Publication year - 2021
Publication title -
clinical pharmacology and therapeutics
Language(s) - English
Resource type - Journals
SCImago Journal Rank - 1.941
H-Index - 188
eISSN - 1532-6535
pISSN - 0009-9236
DOI - 10.1002/cpt.2051
Subject(s) - pharmacoeconomics , drug development , risk analysis (engineering) , new product development , computer science , management science , pharmaceutical industry , medicine , product (mathematics) , intensive care medicine , drug , pharmacology , economics , geometry , mathematics , management
Market access and pricing of pharmaceuticals are increasingly contingent on the ability to demonstrate comparative effectiveness and cost‐effectiveness.
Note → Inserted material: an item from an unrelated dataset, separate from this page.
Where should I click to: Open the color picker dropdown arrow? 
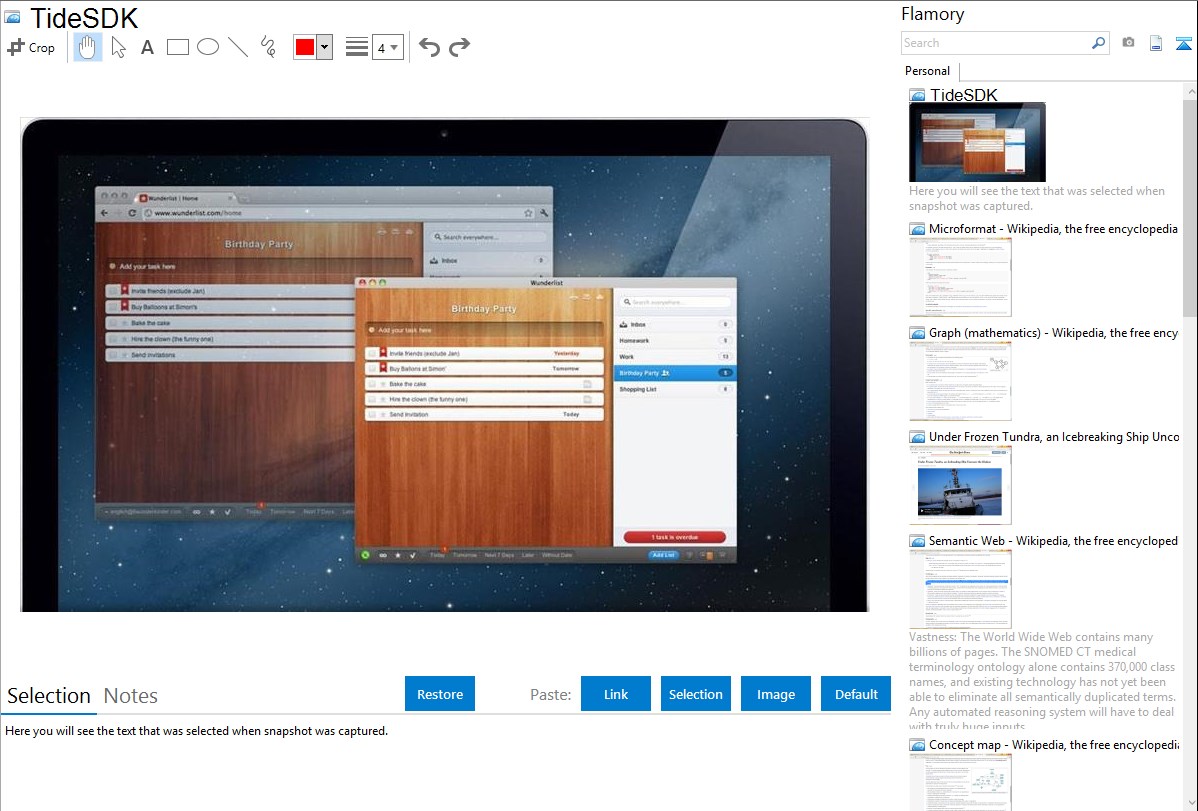pyautogui.click(x=324, y=47)
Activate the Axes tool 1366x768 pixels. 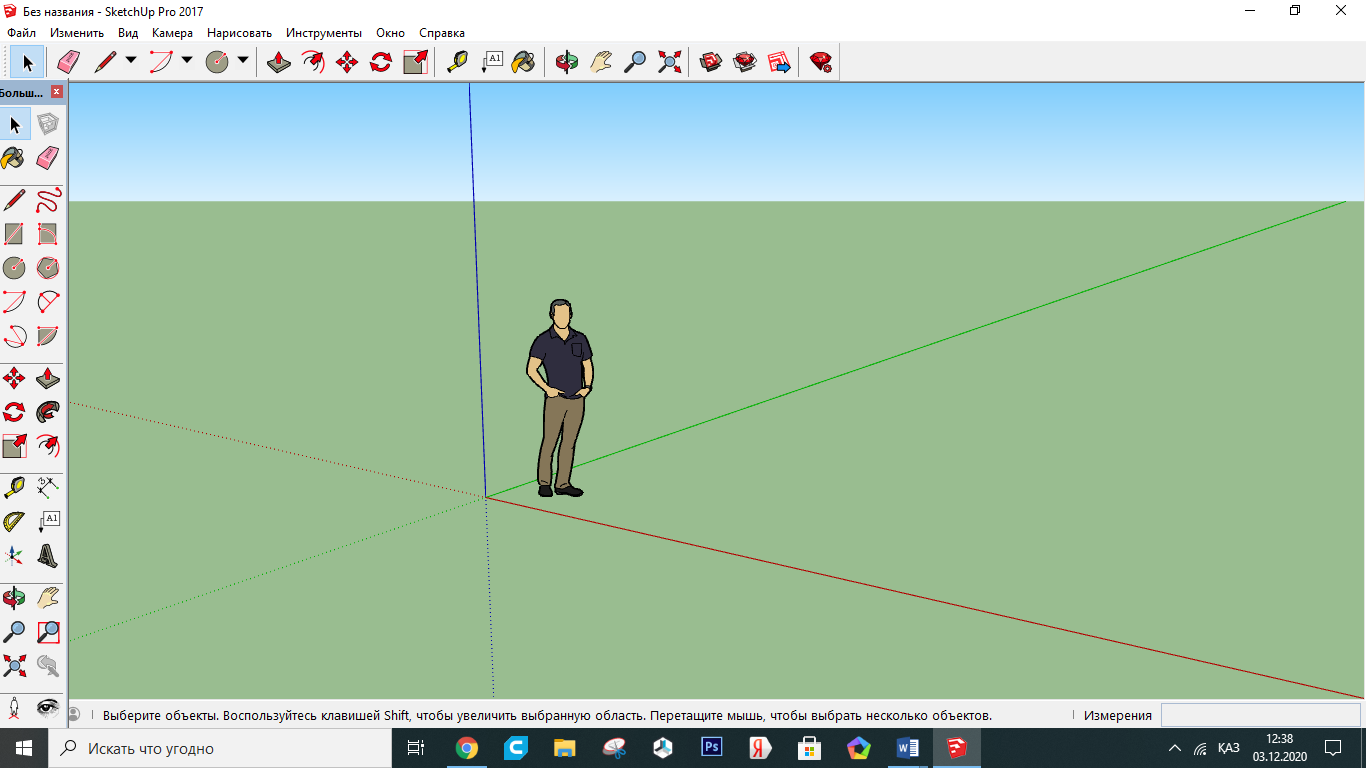point(14,555)
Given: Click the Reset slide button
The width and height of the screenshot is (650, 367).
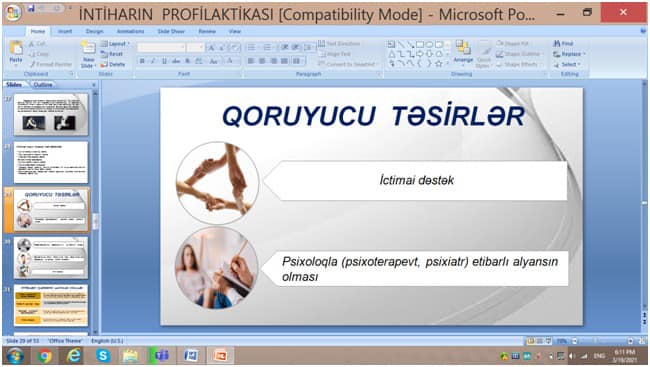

As such, it is widely recognized that predictions of the economic potential of drug candidates in development could inform decisions across the product life cycle. This may be challenging when safety and efficacy profiles in terms of the relevant clinical outcomes are unknown or highly uncertain early in product development. Linking pharmacometrics and pharmacoeconomics, such that outputs from pharmacometric models serve as inputs to pharmacoeconomic models, may provide a framework for extrapolating from early‐phase studies to predict economic outcomes and characterize decision uncertainty. This article reviews the published studies that have implemented this methodology and used simulation to inform drug development decisions and/or to optimize the use of drug treatments. Some of the key practical issues involved in linking pharmacometrics and pharmacoeconomics, including the choice of final outcome measures, methods of incorporating evidence on comparator treatments, approaches to handling multiple intermediate end points, approaches to quantifying uncertainty, and issues of model validation are also discussed. Finally, we have considered the potential barriers that may have limited the adoption of this methodology and suggest that closer alignment between the disciplines of clinical pharmacology, pharmacometrics, and pharmacoeconomics, may help to realize the potential benefits associated with linked pharmacometric‐pharmacoeconomic modeling and simulation.